How many lines of the data contain the string "agent"? Write the number and nothing more.
□ □ □ □
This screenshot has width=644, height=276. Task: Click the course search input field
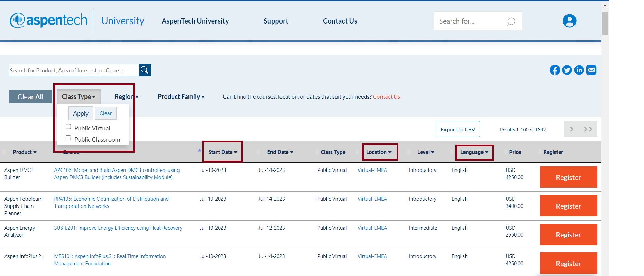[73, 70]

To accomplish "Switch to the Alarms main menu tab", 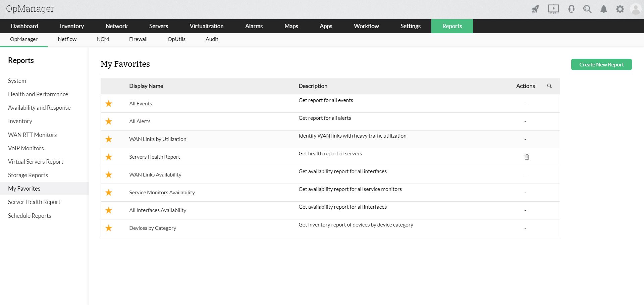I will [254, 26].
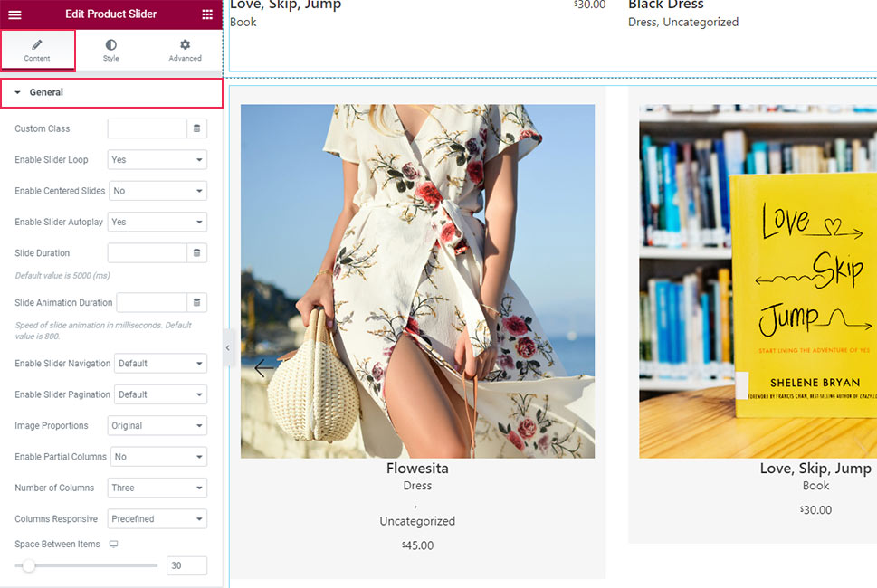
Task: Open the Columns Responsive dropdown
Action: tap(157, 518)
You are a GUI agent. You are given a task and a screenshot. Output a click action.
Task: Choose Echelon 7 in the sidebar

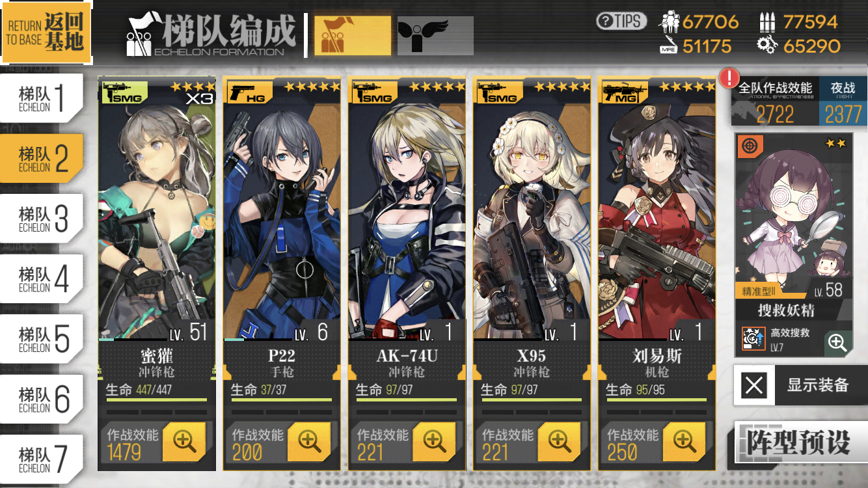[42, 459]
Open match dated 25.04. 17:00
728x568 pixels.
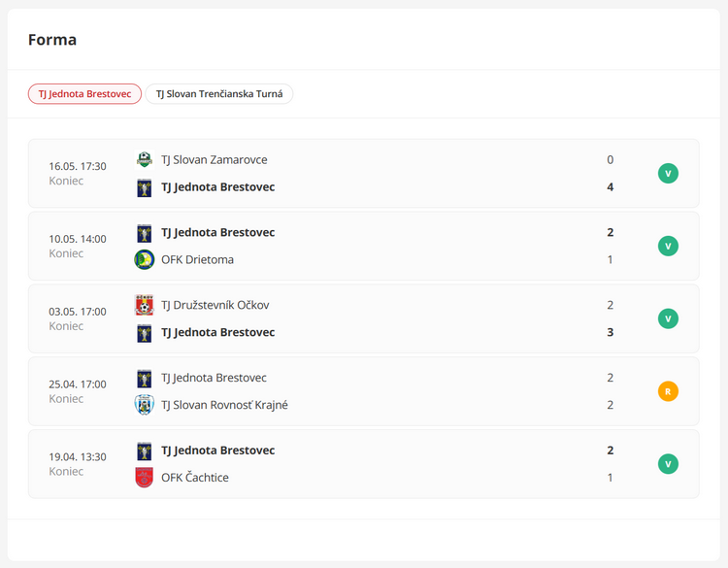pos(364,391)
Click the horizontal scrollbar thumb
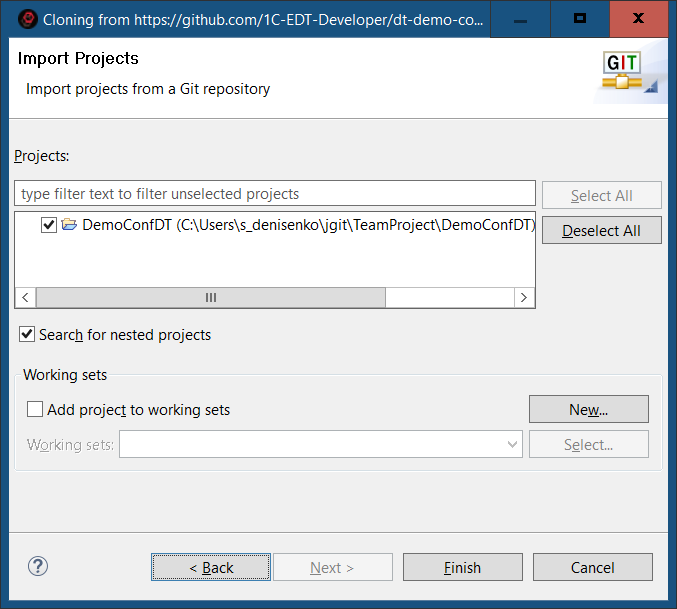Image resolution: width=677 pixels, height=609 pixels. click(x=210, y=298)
□ □ □ □
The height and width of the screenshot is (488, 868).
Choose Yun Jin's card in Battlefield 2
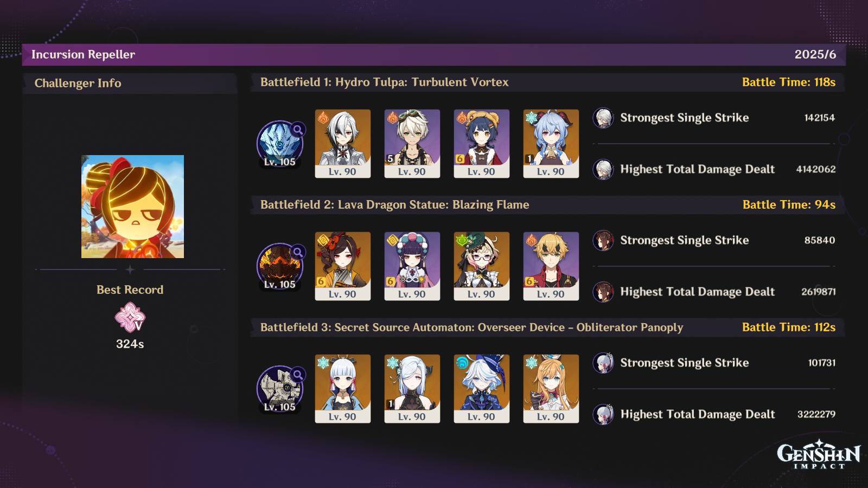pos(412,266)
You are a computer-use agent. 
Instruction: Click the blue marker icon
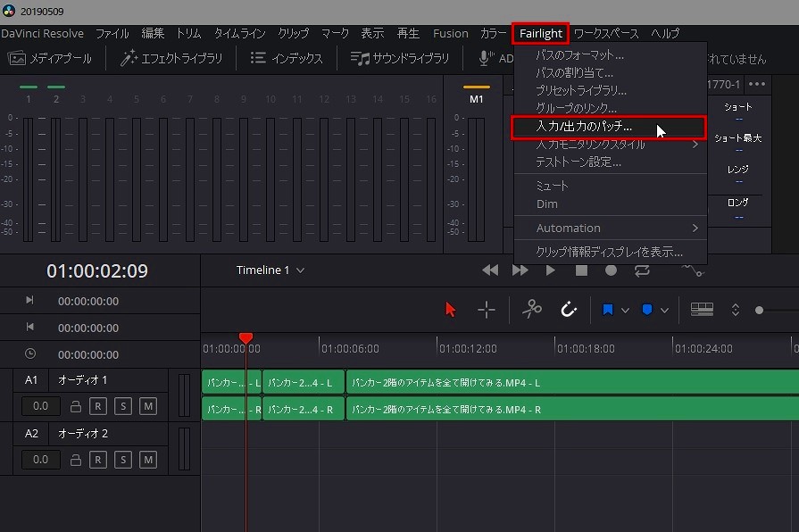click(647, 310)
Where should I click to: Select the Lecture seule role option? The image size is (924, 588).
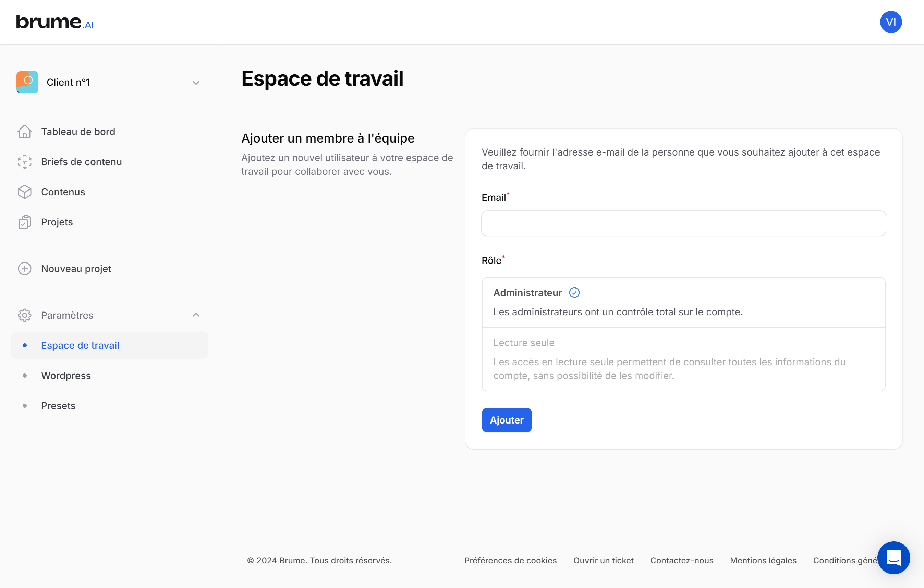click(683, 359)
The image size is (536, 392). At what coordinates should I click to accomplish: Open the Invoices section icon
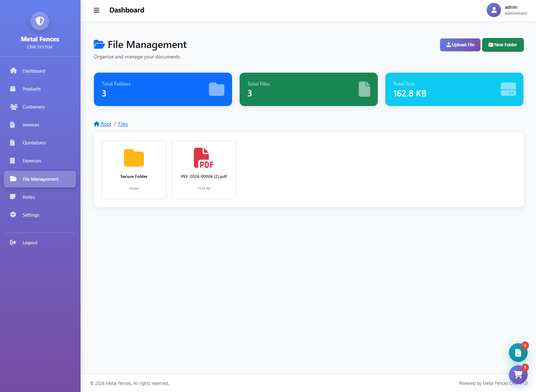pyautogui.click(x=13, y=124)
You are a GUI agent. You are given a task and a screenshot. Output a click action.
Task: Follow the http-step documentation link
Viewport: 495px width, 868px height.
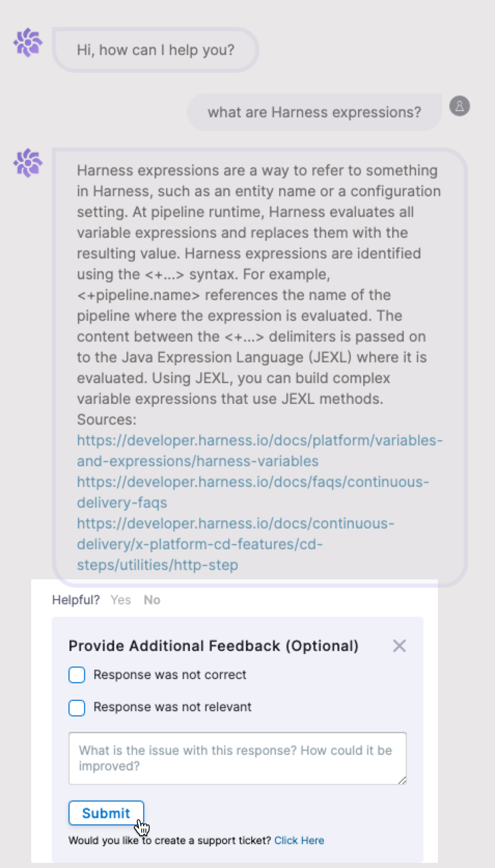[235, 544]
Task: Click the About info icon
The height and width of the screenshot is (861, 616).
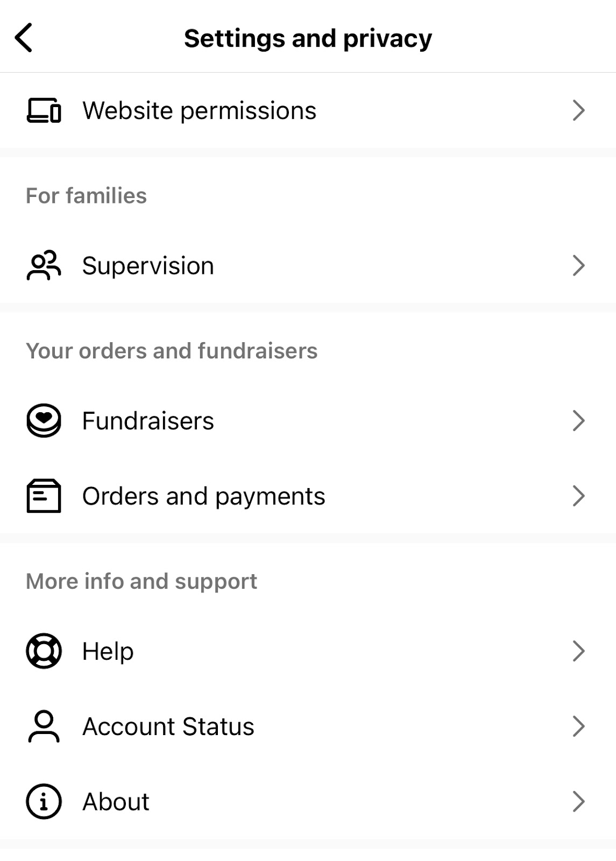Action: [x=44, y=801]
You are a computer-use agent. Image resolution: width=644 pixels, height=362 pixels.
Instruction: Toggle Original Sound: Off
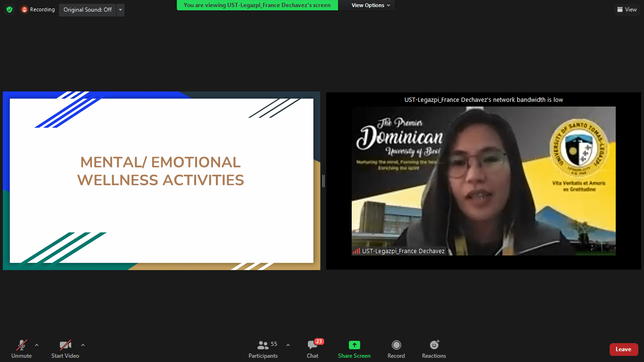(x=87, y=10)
□ □ □ □
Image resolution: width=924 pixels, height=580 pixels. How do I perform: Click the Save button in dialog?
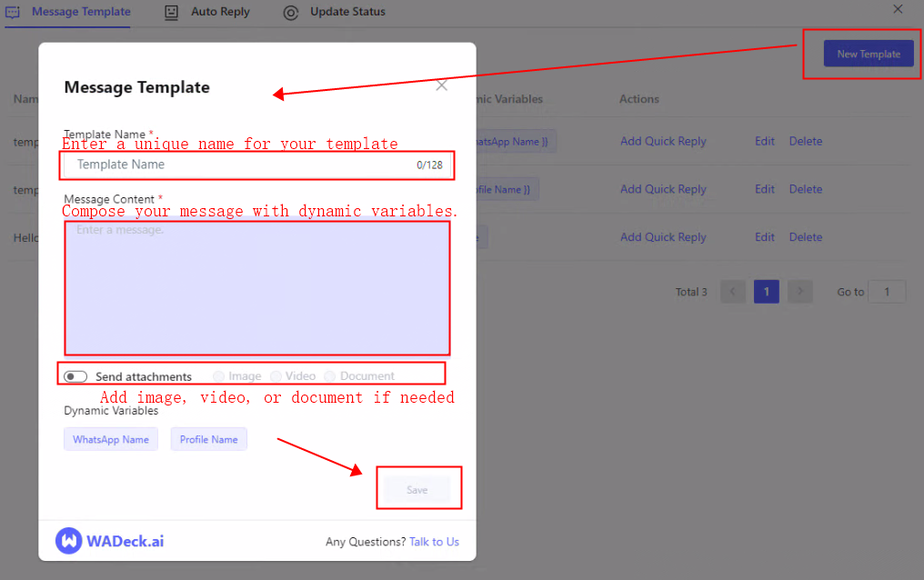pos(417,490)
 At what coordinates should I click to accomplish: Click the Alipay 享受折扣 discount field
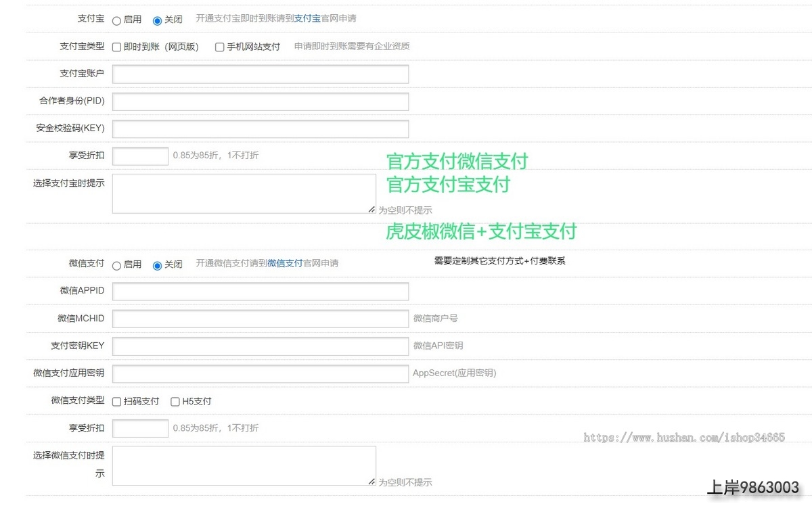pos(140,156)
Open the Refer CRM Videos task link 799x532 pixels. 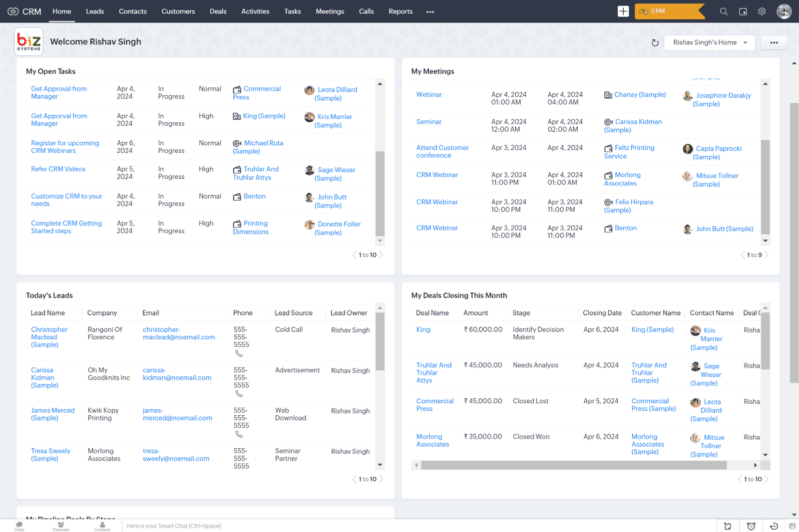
□ □ □ □
### Solution for this problem
4